Tlaib Statement on Targeting of WSU Students
DETROIT — Today, Congresswoman Rashida Tlaib (MI-12) released the following statement:
“On May 23, 2024, Wayne State University students exercising their constitutional rights to protest set up a peaceful encampment on campus, calling for an end to the University’s investments in weapons manufacturers and the Israeli government’s ongoing genocide in Gaza and greater transparency from the University.
“As the ACLU of Michigan has noted, the peaceful assembly of tents in public areas is a form of expression entitled to significant constitutional protection. Our federal courts have repeatedly affirmed that universities are at the center of American intellectual life, where engaging with student activism and differing viewpoints is an essential part of the university experience. All students deserve equal access to education, free from discrimination—including censorship. Schools have a responsibility to keep students protected from violence—including police violence. Accordingly, schools regulating student protests should limit their actions to protecting students from real violence and discrimination—not concocting flimsy excuses to censor speech that embarrasses university administrators.
“Despite repeated militarized police threats and intimidation and the refusal of University President Kimberly A. Espy to come to the encampment to meet publicly with students about their demands, the encampment continued to exist peacefully for a week as students, faculty, and community members came together in solidarity.
“On May 30, 2024, despite no real threat to public safety, Wayne State police violently invaded and dismantled the peaceful protest, assaulting and arresting students and other demonstrators, including ripping a hijab off of a young woman’s head and violating her religious freedom. This action has the clear intent of discriminating against certain students based on their viewpoint, and is overtly designed to chill free expression on campus, contradicting the University’s claimed interests in welcoming free speech and student protest. Unfortunately, in light of Wayne State Chief of Police Anthony Holt’s 2019 propaganda trip to Israel where he received training from Israeli security forces and later wrote of ‘sharing law enforcement strategies’ with the genocidal Israeli regime, this violent and unnecessary raid targeting Palestinian solidarity under false pretenses is hardly surprising. This shameful action is a stain on the University, Chief Holt, and is a disturbing beginning to President Espy’s tenure.
“Metro Detroit and Wayne State have a long history of anti-war activism and Palestinian solidarity. More than two-thirds of Detroit-area residents across all ideological lines say they support a permanent ceasefire and de-escalation of violence in Gaza. President Espy, Chief Holt, and Wayne State cannot arrest their way out of meaningful engagement with students about their demands. People of conscience and principle are not so easily deterred.

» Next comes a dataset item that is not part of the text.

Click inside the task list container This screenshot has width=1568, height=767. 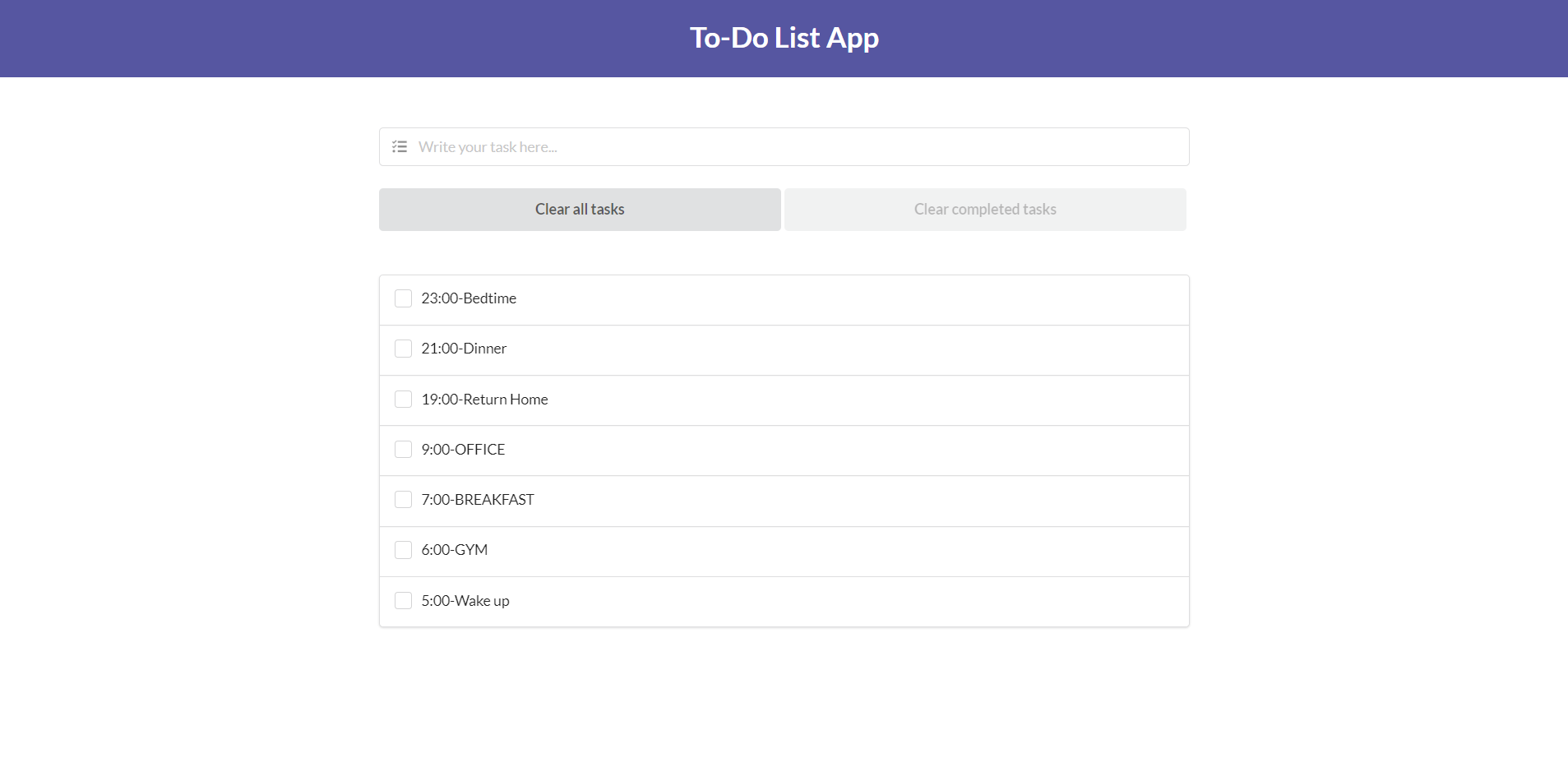784,450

“It is not too late for Wayne State to take responsibility and right these wrongs. The University must stop referring to its own students utilizing public areas of its campus as occupiers and trespassers, acknowledge its mistake in violently dispersing a peaceful protest, and commit to resolving the students’ demands through negotiation and not police repression. President Espy can begin to make amends by meeting with students on their terms to have a meaningful, transparent, and honest dialogue about the University’s investments in war and genocide.”